Gymnasium RL Environment
experimental
nextstat.gym provides an optional Gymnasium/Gym wrapper that treats a HistFactory workspace as an RL/DOE environment. You propose updates to a sample's nominal yields (e.g. a signal histogram) and receive a NextStat metric as reward.
Installation
pip install nextstat gymnasium numpyQuick Start
from pathlib import Path
from nextstat.gym import make_histfactory_env
ws_json = Path("workspace.json").read_text()

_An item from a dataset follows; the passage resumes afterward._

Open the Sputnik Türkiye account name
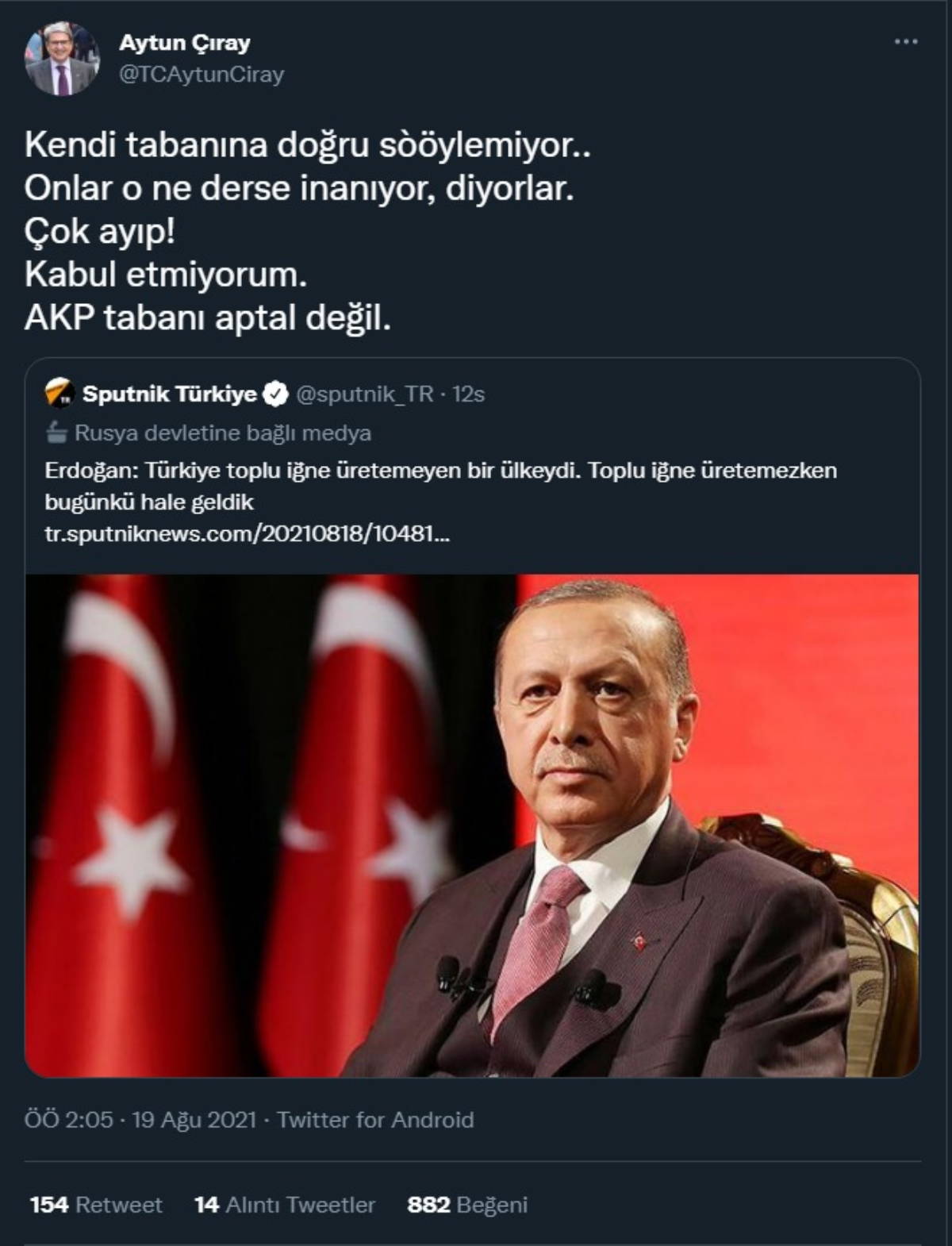The image size is (952, 1246). tap(169, 394)
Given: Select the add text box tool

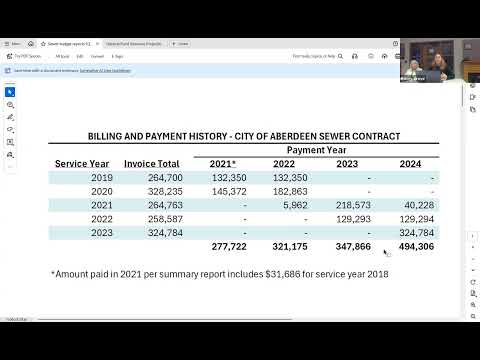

env = make_histfactory_env(
ws_json,
channel="singlechannel",
sample="signal",
reward_metric="q0", # maximize discovery significance
max_steps=64,
action_scale=0.02,
action_mode="logmul", # multiplicative updates in log-space
init_noise=0.0,
)
obs, info = env.reset(seed=123)
total = 0.0
for _ in range(64):
action = env.action_space.sample()
obs, reward, terminated, truncated, info = env.step(action)
total += float(reward)
if terminated or truncated:
break
print("episode reward:", total)Reward Metrics
| Metric | Profiled? | Description |
|---|---|---|
| nll | No | -NLL at fixed parameters (fast, many steps/sec) |
| q0 / z0 | Yes | Discovery test statistic / significance |
| qmu / zmu | Yes | -qμ / -sqrt(qμ) for upper-limit optimization |
Configuration
action_mode—"additive"(direct delta) or"logmul"(multiplicative in log-space)action_scale— scale factor for actions (default 0.02)max_steps— episode length before truncationinit_noise— Gaussian noise added to initial yields on reset
Notes
- Profiled rewards (q0, qmu) run optimization internally — heavier per step than NLL mode.
- Compatible with both
gymnasium(preferred) and legacygym. - The environment modifies the model in-place by overriding one sample's nominal yields.